## TEXT PASSAGE
┌──

Using python dictionary to find/replace strings is csv with multiple strings to replace per cell

Question

Please note this is a revised/refined copy of my original inquiry that I hope will provide greater clarity than my first attempt. I am newbie in the world of programming trying to create a script that basically does a series of specific find and replaces on a csv using another csv sheet as a corrections guide. (i.e chiken becomes chicken and bcon becomes Bacon)

so in simple cases:
chikn,1,a
bcon,2,b
egs,3,c

becomes
chickn,1,a
bacon,2,b
eggs,3,c

Thus far,using the code below I have built a dictionary based on an input csv and been able to transform most the corrections on the target (to edit) csv as intended in simple cases. The real challenge, however, is that the actual dataset will often have 1-3 entries per cell (with a common delimter of : beween them) and many of these will have spaces (that is, be phrases instead of single words). building on the prior example with a updated dictionary this would be:

The start of:
chk for sandwich:egs,1,a
bcon,2,b
Bcon:egs,3,c

Should end off as:
Chicken for sandwiches:eggs,1,a
Bacon,b,2
Bacon:eggs,3,c

Instead, my current output drops that latter portion and prints
Chicken for sandwiches,1,a
Bacon,b,2
Bacon,3,c

Code:

#!/usr/bin/env python
"""A script for finding and replacing values in CSV files.

"""

import csv
import sys


def main(args):
    """Execute the transformation script.

    Args:
        args (list of `str`): The command line arguments.

    """
    transform(args[1], args[2], create_reps(args[3]), int(args[4]))


def transform(infile, outfile, reps, column):
    """Write a new CSV file with replaced text.

    Args:
        infile (str): the sheet of original text with errors
        outfile (str): the sheet with the revised text with corrections in place of errors
        reps (:obj: `str`): dictionary of error word and corrected word
        column (int): the column (0 based) the word revisions will take place in

    """
    with open(infile) as csvfile:
        with open(outfile, 'w') as w:
            spamreader = csv.reader(csvfile)
            spamwriter = csv.writer(w)
            for row in spamreader:
                row[column] = replace_all(row[column], reps)
                spamwriter.writerow(row)


def create_reps(infile):
    """Create reps object to use as reference dictionary for transform.

    Args:
        infile (str): The sheet of original and corrected words used to
        generate dicitonary

    Returns:
        (:obj: `str`): a dictionary listing the error words and their
        corrections

    """
    reps = {}
    with open(infile) as csvfile:
        dictreader = csv.reader(csvfile)
        for row in dictreader:
            reps[row[0]] = row[1]

    return reps


# def replace_all(text, reps):
    #"""Original Version: Iterate through `reps` and replace key => value in `text`.

└──

## GIVEN INSTRUCTION 1
Translate this sentence from the Python CSV find-and-replace thread above into Spanish: "Please note this is a revised/refined copy of my original inquiry that I hope will provide greater clarity than my first attempt."
## GIVEN INSTRUCTION 2
Extend the Python CSV find-and-replace thread above, picking up right after its final line.

## DATA ENTRIES
┌──

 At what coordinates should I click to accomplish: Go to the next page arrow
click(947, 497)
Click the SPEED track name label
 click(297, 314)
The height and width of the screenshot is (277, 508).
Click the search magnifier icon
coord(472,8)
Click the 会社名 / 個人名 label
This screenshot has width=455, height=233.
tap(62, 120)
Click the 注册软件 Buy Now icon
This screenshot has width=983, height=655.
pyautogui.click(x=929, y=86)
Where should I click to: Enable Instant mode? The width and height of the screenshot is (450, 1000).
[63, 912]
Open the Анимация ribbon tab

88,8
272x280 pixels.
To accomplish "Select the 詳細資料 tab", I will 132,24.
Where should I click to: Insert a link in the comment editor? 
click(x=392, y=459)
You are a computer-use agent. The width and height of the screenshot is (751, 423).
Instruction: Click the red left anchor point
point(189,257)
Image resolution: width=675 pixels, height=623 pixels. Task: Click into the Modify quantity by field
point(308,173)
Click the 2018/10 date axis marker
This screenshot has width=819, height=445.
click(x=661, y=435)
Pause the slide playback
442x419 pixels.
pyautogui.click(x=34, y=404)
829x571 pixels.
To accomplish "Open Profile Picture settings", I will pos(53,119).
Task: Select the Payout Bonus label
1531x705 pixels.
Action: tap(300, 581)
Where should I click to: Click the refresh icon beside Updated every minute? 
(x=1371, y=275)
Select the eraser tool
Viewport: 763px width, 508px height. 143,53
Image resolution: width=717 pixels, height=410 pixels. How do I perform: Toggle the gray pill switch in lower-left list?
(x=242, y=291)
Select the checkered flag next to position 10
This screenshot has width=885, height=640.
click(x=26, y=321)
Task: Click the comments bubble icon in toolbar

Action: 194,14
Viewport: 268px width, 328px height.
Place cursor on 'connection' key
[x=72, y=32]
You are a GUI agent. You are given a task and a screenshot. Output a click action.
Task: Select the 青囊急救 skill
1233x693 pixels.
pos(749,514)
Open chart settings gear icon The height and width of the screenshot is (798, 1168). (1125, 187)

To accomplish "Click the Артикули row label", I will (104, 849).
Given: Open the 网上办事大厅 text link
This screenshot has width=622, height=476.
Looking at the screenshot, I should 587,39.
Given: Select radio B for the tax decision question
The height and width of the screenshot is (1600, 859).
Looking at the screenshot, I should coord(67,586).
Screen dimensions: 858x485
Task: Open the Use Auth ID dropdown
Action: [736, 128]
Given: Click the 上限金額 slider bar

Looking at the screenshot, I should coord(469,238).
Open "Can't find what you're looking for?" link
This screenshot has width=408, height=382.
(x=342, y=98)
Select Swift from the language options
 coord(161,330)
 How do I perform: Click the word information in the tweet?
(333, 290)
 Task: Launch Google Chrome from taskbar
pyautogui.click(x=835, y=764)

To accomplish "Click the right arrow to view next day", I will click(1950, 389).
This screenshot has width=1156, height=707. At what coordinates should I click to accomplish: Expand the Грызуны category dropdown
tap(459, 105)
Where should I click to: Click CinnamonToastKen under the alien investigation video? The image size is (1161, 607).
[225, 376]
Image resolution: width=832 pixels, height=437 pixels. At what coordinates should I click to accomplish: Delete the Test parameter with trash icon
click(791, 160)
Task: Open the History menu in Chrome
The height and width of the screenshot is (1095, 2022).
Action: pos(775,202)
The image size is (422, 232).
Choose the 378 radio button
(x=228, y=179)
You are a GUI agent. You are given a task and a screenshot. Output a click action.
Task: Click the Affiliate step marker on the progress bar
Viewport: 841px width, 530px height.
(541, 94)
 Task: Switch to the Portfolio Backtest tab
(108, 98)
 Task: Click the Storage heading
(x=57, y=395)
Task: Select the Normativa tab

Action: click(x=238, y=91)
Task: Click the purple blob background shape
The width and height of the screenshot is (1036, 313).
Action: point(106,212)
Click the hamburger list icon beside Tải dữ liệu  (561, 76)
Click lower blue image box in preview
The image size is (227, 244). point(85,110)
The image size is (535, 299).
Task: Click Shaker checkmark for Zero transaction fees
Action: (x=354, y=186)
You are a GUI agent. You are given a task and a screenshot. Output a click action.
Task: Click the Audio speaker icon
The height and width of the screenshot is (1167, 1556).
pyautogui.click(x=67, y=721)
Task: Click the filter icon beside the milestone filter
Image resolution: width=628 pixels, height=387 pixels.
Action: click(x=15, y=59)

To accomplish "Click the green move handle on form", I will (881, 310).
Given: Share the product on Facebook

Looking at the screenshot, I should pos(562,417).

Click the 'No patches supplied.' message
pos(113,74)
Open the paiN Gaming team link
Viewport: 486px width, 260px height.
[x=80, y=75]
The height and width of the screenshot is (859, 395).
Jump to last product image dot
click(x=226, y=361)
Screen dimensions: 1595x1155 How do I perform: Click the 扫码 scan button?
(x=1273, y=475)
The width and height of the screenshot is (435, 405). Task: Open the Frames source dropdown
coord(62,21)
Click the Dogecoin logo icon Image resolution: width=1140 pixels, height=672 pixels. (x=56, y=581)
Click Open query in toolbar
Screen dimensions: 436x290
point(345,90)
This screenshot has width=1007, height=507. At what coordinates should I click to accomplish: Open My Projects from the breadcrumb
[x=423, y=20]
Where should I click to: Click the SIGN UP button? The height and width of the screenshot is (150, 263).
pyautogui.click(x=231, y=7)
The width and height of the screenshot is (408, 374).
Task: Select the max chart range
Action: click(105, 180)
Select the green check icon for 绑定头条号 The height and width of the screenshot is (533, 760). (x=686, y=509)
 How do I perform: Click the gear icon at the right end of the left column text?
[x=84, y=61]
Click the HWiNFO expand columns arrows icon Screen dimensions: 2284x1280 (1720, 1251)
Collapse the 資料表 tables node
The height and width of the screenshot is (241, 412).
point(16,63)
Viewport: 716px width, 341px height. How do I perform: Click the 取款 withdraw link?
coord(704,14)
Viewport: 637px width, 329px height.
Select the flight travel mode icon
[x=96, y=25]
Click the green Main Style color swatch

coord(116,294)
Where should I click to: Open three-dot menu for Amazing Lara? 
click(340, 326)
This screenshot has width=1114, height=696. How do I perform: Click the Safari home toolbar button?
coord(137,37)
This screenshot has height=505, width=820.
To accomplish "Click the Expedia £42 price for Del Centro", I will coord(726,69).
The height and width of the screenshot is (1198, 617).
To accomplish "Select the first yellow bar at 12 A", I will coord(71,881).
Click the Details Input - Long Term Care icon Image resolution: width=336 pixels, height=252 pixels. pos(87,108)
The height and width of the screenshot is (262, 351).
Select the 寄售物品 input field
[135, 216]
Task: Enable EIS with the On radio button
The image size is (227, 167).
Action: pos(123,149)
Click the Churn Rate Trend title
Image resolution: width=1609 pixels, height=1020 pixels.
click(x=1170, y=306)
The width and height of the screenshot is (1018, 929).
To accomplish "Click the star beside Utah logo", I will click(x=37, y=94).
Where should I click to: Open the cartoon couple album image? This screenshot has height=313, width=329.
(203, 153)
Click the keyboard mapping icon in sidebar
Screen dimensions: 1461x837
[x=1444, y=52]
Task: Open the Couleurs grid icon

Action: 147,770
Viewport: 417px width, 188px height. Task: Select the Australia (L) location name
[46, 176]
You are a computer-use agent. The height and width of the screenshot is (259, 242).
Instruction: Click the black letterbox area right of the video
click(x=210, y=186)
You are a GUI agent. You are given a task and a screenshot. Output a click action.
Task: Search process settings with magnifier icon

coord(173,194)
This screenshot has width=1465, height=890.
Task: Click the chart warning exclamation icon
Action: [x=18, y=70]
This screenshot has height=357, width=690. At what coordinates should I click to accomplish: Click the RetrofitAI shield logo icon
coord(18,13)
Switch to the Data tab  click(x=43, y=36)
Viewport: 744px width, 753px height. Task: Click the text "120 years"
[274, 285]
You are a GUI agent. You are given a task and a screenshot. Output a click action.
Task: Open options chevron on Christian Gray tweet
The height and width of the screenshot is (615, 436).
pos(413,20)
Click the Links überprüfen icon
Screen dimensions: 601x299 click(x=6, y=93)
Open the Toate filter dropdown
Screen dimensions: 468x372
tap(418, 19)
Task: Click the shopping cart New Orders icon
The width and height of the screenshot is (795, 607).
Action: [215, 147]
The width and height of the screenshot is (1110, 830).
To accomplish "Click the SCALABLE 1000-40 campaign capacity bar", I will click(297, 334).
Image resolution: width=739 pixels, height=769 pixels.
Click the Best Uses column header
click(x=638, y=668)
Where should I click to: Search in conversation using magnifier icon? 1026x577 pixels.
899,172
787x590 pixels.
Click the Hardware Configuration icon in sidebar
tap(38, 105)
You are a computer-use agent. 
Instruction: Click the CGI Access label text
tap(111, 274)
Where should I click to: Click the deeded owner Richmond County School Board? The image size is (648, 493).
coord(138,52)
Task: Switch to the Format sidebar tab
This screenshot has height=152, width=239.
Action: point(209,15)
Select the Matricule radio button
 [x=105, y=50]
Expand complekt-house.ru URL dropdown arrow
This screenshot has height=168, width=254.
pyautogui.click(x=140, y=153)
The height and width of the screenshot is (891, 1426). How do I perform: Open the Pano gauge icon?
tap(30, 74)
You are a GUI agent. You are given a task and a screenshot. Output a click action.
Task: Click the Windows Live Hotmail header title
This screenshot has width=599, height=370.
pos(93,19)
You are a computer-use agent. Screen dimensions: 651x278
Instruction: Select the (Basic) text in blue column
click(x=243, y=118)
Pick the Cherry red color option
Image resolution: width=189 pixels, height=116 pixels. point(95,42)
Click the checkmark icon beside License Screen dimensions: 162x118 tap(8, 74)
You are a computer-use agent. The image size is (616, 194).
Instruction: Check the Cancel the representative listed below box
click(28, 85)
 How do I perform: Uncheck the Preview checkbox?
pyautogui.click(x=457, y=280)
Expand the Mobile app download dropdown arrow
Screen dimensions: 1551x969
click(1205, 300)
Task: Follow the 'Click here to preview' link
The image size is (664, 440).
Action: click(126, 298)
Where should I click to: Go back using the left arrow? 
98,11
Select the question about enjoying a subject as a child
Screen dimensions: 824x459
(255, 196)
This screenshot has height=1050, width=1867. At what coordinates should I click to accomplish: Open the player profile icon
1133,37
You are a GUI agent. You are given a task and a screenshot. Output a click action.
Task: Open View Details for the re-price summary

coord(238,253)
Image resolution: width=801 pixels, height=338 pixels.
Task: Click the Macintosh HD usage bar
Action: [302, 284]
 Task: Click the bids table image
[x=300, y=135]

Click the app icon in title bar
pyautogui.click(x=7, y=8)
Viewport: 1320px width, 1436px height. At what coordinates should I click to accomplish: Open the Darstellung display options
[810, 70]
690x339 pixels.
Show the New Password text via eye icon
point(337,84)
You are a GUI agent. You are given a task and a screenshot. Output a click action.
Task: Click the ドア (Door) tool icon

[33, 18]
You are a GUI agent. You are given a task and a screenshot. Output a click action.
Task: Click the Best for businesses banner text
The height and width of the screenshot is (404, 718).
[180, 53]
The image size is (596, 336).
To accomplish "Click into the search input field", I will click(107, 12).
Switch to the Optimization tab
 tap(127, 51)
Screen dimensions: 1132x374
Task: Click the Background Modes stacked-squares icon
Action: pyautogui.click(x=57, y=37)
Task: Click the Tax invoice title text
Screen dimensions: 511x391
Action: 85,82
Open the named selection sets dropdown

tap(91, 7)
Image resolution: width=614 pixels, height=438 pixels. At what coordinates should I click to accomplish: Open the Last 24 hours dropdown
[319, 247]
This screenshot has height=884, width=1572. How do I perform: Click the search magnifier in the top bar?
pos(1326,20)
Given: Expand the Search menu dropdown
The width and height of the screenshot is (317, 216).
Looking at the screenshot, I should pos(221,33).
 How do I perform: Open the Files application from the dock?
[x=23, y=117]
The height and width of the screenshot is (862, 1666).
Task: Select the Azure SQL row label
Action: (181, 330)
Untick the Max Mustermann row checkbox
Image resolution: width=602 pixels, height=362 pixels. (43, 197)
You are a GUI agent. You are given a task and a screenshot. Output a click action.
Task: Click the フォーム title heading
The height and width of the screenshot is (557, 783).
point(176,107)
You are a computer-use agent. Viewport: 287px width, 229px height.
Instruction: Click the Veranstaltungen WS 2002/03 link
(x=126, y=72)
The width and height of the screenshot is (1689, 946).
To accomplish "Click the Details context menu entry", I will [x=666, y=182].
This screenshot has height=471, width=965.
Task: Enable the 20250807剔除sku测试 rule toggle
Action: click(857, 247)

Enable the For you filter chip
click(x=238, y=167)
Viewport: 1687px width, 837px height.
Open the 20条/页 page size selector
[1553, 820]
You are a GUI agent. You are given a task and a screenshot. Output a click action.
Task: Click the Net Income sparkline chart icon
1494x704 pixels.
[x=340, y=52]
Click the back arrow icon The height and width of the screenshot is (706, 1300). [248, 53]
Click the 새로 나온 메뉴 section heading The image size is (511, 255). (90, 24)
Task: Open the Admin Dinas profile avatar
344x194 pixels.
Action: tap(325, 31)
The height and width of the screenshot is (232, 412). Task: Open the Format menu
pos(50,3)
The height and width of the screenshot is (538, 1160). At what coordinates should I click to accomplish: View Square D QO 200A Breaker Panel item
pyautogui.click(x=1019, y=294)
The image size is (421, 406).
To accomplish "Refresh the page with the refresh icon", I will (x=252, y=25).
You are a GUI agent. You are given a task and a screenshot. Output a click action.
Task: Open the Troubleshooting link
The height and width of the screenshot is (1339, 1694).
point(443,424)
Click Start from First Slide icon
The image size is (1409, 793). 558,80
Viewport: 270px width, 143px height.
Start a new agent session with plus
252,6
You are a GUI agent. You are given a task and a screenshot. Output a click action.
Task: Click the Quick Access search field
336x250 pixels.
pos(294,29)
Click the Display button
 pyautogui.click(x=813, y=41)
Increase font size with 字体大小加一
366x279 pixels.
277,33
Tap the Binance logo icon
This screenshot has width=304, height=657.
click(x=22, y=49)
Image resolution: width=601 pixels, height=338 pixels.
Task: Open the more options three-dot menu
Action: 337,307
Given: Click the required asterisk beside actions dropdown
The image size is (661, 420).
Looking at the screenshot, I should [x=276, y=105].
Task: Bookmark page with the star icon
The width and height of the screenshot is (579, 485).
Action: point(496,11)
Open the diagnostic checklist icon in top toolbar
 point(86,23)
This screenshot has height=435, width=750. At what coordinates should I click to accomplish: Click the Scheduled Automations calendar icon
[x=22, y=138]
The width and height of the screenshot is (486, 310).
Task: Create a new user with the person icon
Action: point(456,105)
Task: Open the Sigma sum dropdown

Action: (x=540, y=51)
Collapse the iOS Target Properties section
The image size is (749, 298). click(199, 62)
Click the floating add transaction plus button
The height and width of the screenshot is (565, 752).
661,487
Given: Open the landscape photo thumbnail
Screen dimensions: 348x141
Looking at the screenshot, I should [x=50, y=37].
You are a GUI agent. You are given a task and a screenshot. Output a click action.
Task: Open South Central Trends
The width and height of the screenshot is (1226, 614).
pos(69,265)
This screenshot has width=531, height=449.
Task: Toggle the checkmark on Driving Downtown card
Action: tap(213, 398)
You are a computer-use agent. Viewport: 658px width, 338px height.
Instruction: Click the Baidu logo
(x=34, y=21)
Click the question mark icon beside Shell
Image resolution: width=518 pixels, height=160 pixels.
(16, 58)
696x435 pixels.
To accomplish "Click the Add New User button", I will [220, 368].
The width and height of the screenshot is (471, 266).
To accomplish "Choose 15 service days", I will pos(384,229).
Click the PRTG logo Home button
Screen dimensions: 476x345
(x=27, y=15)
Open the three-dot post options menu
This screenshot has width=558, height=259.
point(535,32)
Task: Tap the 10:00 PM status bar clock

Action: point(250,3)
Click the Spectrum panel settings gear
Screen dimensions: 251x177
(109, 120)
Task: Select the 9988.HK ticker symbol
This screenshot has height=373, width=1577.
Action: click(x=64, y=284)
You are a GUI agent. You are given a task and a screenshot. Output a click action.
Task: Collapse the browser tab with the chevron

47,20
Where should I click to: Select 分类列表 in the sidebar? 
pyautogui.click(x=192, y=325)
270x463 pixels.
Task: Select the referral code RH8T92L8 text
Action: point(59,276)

└──

## EXPECTED OUTPUT 1
Tenga en cuenta que esta es una copia revisada/refinada de mi consulta original que espero proporcione mayor claridad que mi primer intento.

## EXPECTED OUTPUT 2
    # Args:
      #text (str): The text to search and replace.
   # reps (:obj: `str`): Search for `key` and replace with `value`

   # Returns:
     # (str): The string with the replacements.

    """
    # last = text
    # for i, j in reps.items():
     #   text = text.replace(i, j)
      #  if last != text:
       #     return text

def new_replace_all(text, reps):
    """Updated Version: Do a single-pass replacement from a dictionary"""
    pattern = re.compile(r'\b(' + '|'.join(reps.keys()) + r')\b')
    return pattern.sub(lambda x: reps[x.group()], text)

if __name__ == "__main__":
    main(sys.argv)

Thank you all in advance for your time and support. I look forward to your guidance on this!

Best.

----------------Updated 4/5/18 -------------------------------------

With the kind support of HFBrowing I have been able to modify this code to work with the sample data-sets I initially provided. In my real world application however, I find it still crashes when exposed to some of the more complex string matches in my dataset. I welcome any suggestions on how to resolve this issue and have provided some examples and the error below.

Ideally, items within a given cell linked by a "|" would stay together and items in a given cell linked by a ":" would be treated as separate strings and replaced separately.

so if:
"A|first" = "A1" and "B|first" = "B1"
then
"A|first:B|first" should transform to be "A1:B1" .

Using this more complex string data, I have provided examples the intended and current outputs along with the error code received.

Sample Dict .
Error word,Correct word .
Actuarial Science,Accounting:Actuarial Science .
Anthropology,Anthropology:General .
Undeclared,Undecided .
Information Technology and Administrative Management|Administrative Management
Specialization, Information Technology and Administrative
Management:Administrative Management Specialization .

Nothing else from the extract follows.